** Opening Listed records block **

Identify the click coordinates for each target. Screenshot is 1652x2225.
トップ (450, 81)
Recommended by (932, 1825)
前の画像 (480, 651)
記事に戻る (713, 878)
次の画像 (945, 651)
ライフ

** Closing Listed records block **

▸ **What you have to do**: Retype all the data verbatim.

▸ **Answer space**:
Identify the click coordinates for each target. Screenshot is 1652x2225.
トップ (450, 81)
Recommended by (932, 1825)
前の画像 (480, 651)
記事に戻る (713, 878)
次の画像 (945, 651)
ライフ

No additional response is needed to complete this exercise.